Kenna Data Importer (JSON Connector)

Kenna Data Importer is a standard format format for bringing vulnerability data into the platform. It is a collection of assets and their vulns, as well as vulnerability definitions for those vulns. 

Setting up a KDI Connector via the UI

 

 You'll need to flip the the Kenna Data Importer feature enabled and create a JSON file to use KDI. See the section below on how to generate a KDI formatted file.

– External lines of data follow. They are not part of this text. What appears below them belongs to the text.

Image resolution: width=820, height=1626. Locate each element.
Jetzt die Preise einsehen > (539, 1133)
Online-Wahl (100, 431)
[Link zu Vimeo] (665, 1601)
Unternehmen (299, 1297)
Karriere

Once that's done, here's the process to upload via UI: 
 
1) Log into the instance as an administrator
2) Create a new KDI connector by browsing to "Connectors" -> "Kenna Data Importer"
 
3) Use the "Upload and Run" button to select the JSON file and upload
4) Wait a minute or two while the file is uploaded. if you get a failure message, it'll be stored in the connector's page. 
5) When uploaded, you'll see the assets and vulnerabilities begin to populate!
 

KDI JSON FORMAT 

Field Definitions

+ at least one required
* required field

{
  "skip_autoclose"boolean,
  "assets":[  *
    {
      "file": string,  + (At least one of the fields with a + is required for each asset.)
      "ip_address": string, + (See help center or support for locator order set for your instance)
      "mac_address": string, +
      "hostname": string, +
      "ec2": string, +
      "netbios": string, +
      "external_ip_address": string, +
      "url": string, +
      "fqdn": string, +
      "external_id": string, +
      "database": string, +
      "application": string, (This field should be used as a meta data field with url or file)
      "tags": [
        string (Multiple tags should be listed and separated by commas)
      ],
      "owner": string,
      "os": string, (although not required, it is strongly recommended to populate this field when available)
      "os_version": string,
      "priority": integer, (defaults to 10, between 0 and 10 but default is recommended unless you have a documented risk appetite for assets)
      "vulns":[ * (If an asset contains no open vulns, this can be an empty array, but to avoid vulnerabilities from being closed, use the skip-autoclose flag)
        {
          "scanner_identifier": string, * (each unique scanner identifier will need a corresponding entry in the vuln-defs section below, this typically should be the external identifier used by your scanner)
          "scanner_type": string, * (required)
          "scanner_score": integer (between 0 and 10),
          "override_score": integer (between 0 and 100),
          "created_at": string, (iso8601 timestamp - defaults to current date if not provided)
          "last_seen_at": string, * (iso8601 timestamp)
          "last_fixed_on": string, (iso8601 timestamp)
          "closed_at": string, ** (required with closed status - This field used with status may be provided on remediated vulns to indicate they're closed, or vulns that are already present in Kenna but absent from this data load, for any specific asset, will be closed via our autoclose logic)
          "status": string, * (required - valid values open, closed, false_positive, risk_accepted)
          "port": integer,
        }
      ]
    }
  ],
  "vuln_defs":[ (This section is required for mapping findings from various scanners into canonical CVE or CWE vulnerabilities in Kenna.)
    {
      "scanner_identifier": string, * (entry for each scanner identifier that appears in the vulns section, this typically should be the external identifier used by your scanner)
      "scanner_type": string, * (matches entry in vulns section)
      "cve_identifiers": string, (note that this can be a comma-delimited list format CVE-000-0000)
      "wasc_identifiers": string, (note that this can be a comma-delimited list - format WASC-00)
      "cwe_identifiers": string, (note that this can be a comma-delimited list - format CWE-000)
      "name": string, (title or short name of the vuln, will be auto-generated if not set)
      "description": string, (full description of the vuln)
      "solution": string, (steps or links for remediation teams)
    }
  ]
}

KDI JSON Field Descriptions

 

Field Documentation Key:

  1. * These fields are required
  2. + One or more of this group of fields is required
Top-Level Configuration
  • skip_autoclose * - This boolean is used to determine if payload should trigger closing of existing vulnerabilities, if they exist in this payload.
    • As an example, set this to  true if you upload a file containing only "assets" with no vulns, to avoid all existing vulns from being closed.
Asset Section  ( "assets" section ) 

Asset Locator Fields - These fields are used as locators, and at least one of these is required. 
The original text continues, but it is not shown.